Image: A Tools Shed community project
Tools Shed gives gardening tools to young gardeners and gives prisoners something useful to do with their time
Tools Shed is a project supported by the Conservation Foundation which organises the collection of broken and unwanted gardening tools, delivers them to prisons for the inmates to repair in their workshop, and then gives them to schools and community groups for young gardeners to use.
Pre-Covid the scheme ran successfully in a number of prisons, including Wormwood Scrubs, Wandsworth, Dartmoor and Edinburgh, but the pandemic put paid to its activities.
Now Wormwood Scrubs in west London is ready to receive tools again for their inmates to mend and paint.
“Wormwood Scrubs is the first to come back on stream,” David Shreeve, Director of the Conservation Foundation, told The Chiswick Calendar.
“Their workshop will be reopening on 3 March, ready for spring.”

Image: Tools Shed workshop
The kind of tools they need are small hand tools, not electrical equipment such as strimmers or heavy spades, as they will be largely given to children to use.
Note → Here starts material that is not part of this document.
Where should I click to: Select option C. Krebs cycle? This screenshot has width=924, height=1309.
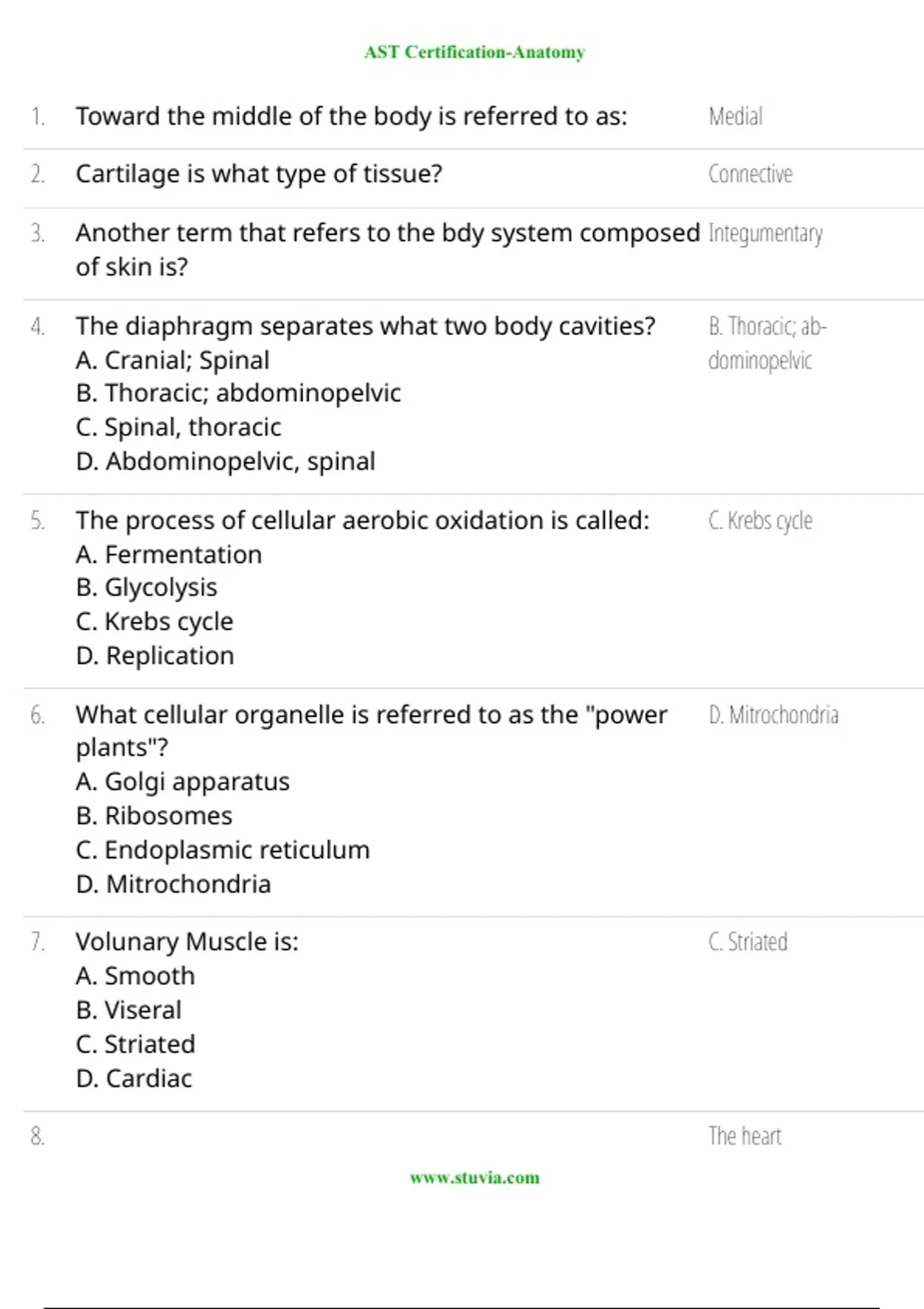click(154, 621)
Tools Shed will be collecting them at the W6 Garden Centre at Ravenscourt Park, open every day, from 9am – 5pm Monday – Saturday and 9.30am – 5.30pm on Sundays.
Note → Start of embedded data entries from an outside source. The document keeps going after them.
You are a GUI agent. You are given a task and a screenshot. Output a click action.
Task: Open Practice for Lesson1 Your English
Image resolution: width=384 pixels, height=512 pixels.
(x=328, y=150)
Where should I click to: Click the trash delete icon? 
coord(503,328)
They will also be collecting tools at the next Chiswick Repair Cafe this Saturday, 15 February (and the following one on Saturday 15 March) from 10.30am – 1pm at Christ Church on Turnham Green.
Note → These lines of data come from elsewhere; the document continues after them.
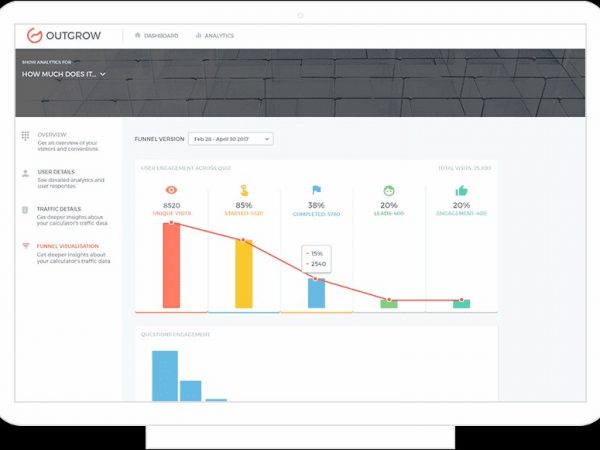Click the red Unique Visits bar
Viewport: 600px width, 450px height.
click(171, 265)
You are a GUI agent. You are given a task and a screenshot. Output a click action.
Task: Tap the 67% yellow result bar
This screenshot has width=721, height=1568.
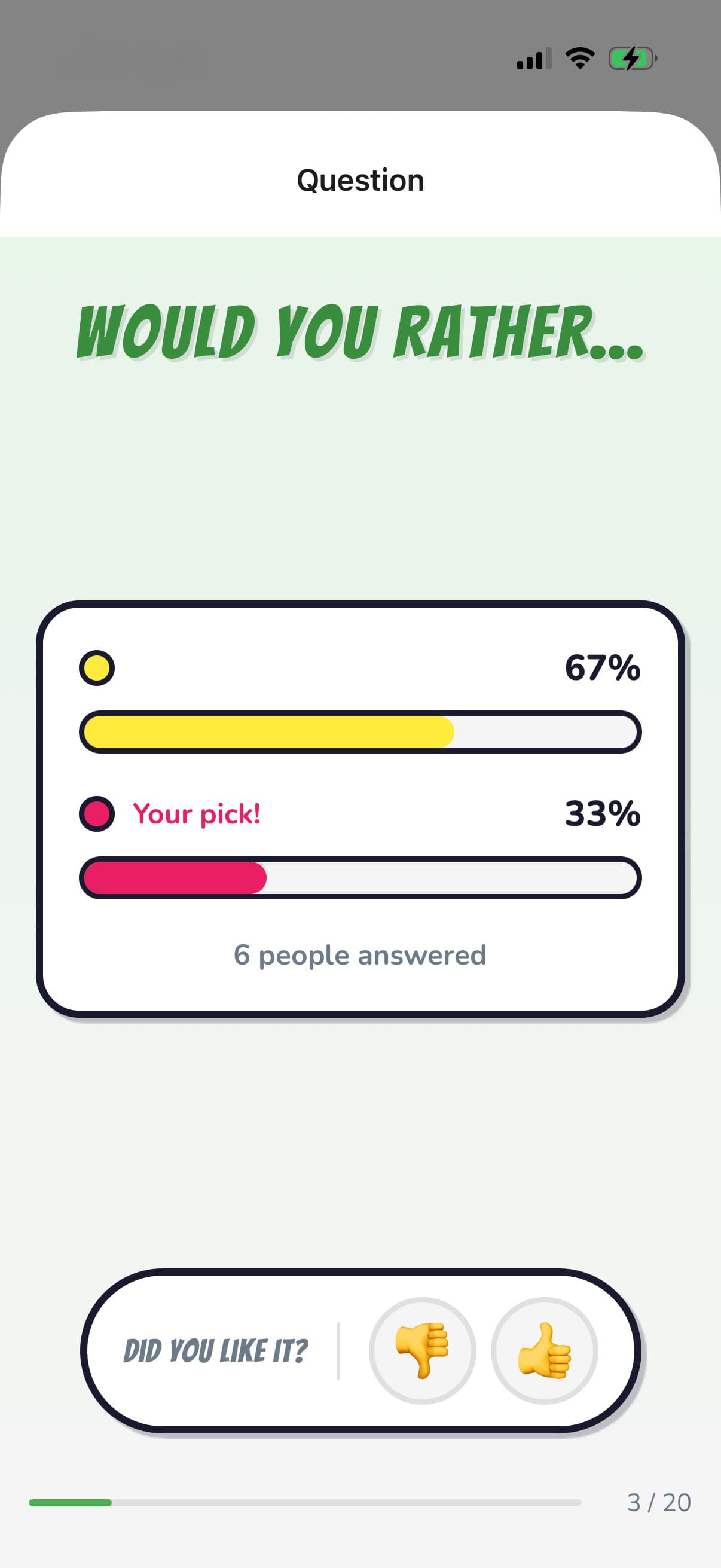point(268,732)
This is one of a number of environmental and community projects supported by the Conservation Foundation. Amongst other things, David has made it his mission to restock the UK with elm trees, and brought out a beautiful coffee table book about elms last year:
READ ALSO: Great British Elms, Mark Seddon and David Shreeve, book review

Image: A community group supported by Tools Shed
The garden centre has not been involved in the scheme before.
“I think it’s a brilliant idea,” owner Louise Alhadoff told us.
“We are excited to be on board. You can see how enthusiastic David is about it. I thought ‘I’m going to get on board with this project because you are someone who gets stuff done’.”
Tools Shed has made a difference to the lives of both the young people introduced to gardening and to prisoners.
“We’ve had some fantastic letters from prisoners,” said David. “One letter received said ‘Repairing tools gives me a reason to get up in the morning. I feel that I am involved with the local community’.
“I said to one prisoner how he was obviously taking great care with a repair, and he replied, ‘Well the thing is, this is the first proper job I’ve ever had’.”
They have even had a donation of funding from an ex-con.